Bruce absolutely. I especially strongly endorse your point that, since the median poll repondent in (link needed) overestimated foreing aid by a factor of 40 ( really literally link still needed) that respondent underestimated the efficiency of the effort (by a larger factor I’m sure since they didn’t see the effects).
But mistakes of that magnitude don’t just happen. We have to understand why people have such crazy ideas. I think it because they want to cut foreign aid by a huge amount that they convince themselves that it is a huge program. But I don’t understand. Actually someone could research the subject with, say, interviews.
http://www.pbs.org/newshour/rundown/2010/12/foreign-aid.html
“When asked in a recent poll how much the U.S. government spends on foreign aid, Americans vastly overestimated the amount — which might explain why politicians look to that area first when considering budget cuts, some analysts say.

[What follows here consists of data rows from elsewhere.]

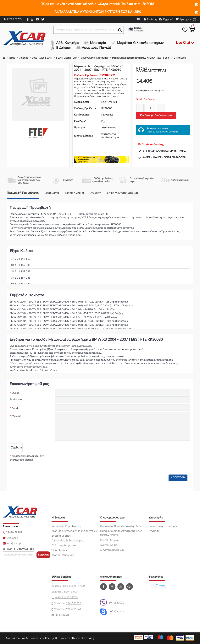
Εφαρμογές (52, 193)
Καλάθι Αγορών (110, 540)
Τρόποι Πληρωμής (63, 555)
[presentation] (84, 459)
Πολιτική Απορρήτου (64, 545)
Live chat (173, 132)
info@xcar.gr (14, 543)
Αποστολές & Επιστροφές (67, 540)
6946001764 (74, 609)
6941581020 (112, 603)
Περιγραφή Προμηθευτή (23, 193)
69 (67, 604)
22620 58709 (13, 19)
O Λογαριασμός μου (112, 550)
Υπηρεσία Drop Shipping (66, 526)
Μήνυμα (17, 416)
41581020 (75, 604)
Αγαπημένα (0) (109, 545)
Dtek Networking (82, 638)
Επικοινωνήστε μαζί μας (123, 193)
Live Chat (12, 538)
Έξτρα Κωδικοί (74, 193)
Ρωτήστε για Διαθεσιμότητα (156, 116)
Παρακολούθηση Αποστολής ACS (120, 526)
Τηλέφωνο (16, 400)
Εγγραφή (43, 555)
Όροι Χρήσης (60, 550)
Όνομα (16, 393)
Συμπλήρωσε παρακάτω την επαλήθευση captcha (27, 458)
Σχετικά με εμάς (61, 536)
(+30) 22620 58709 (157, 132)
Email (15, 408)
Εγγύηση (95, 193)
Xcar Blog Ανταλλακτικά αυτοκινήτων (74, 531)
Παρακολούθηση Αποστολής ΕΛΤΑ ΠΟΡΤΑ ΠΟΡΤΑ (121, 533)
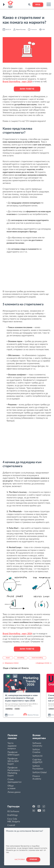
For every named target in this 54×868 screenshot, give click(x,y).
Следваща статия (43, 663)
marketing (9, 709)
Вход (38, 4)
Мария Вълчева (20, 30)
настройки (20, 859)
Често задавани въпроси (12, 746)
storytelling (20, 658)
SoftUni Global (40, 772)
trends (17, 709)
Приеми (33, 859)
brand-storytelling (37, 658)
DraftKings (12, 815)
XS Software (13, 811)
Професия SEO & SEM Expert (13, 761)
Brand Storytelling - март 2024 (17, 82)
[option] (24, 696)
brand (8, 658)
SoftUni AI (37, 756)
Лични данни (14, 792)
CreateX (11, 825)
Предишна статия (10, 663)
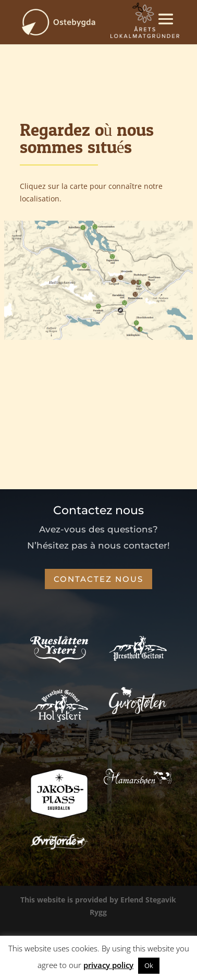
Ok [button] (149, 965)
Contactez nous (98, 579)
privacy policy (108, 965)
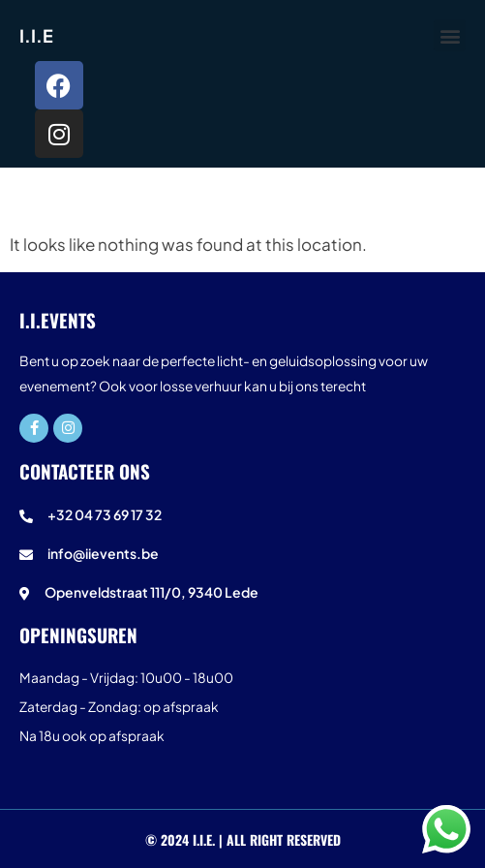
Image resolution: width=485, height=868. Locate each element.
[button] (449, 35)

The survey, conducted by the WorldPublicOpinion.org project at the University of Maryland’s Program on International Policy Attitudes, asked the question: “What percentage of the federal budget goes to foreign aid?”
The median answer was roughly 25 percent, according to the poll of 848 Americans. In reality, about 1 percent of the budget is allotted to foreign aid.”
Okay 40% was a WEG. But still we are looking 25:1 assumed to actual.
“The respondents also said they thought about 10 percent should go to foreign aid. “There is on the one hand an underlying perception that America’s contribution in the world is greater than it really is, but it also shows a willingness to make a significant contribution,” Ramsay said.”
And 10% was right on. Leading me to believe I was actually relying on a more reliable than normal ‘hazy’ memory.
Bruce
a somewhat simpler answer is that 99.9% of the public has no idea what “40%” means.
Not even, apparently, the Trustees of Social Security who can print with a straight face that SS faces either a 25% benefit cut or a 33% tax increase…
since the bases of the “per cent” are different, the comparison is meaningless.
what is more meaningful is whether you would rather have a cut of 25% when you are living on a thousand dollars a month, or an increase of 2% (33% of the 6% tax) in your retirement insurance premium while you are living on four thousand dollars a month.
Is Coberly boring in again? You betcha.
Oh, for those who don’t do percents, except to go, “OOOOh! That was a Big One!”:
that’s eighty cents per week per year while you are working vs 250 dollars per week less than starvation income when you are too old to work.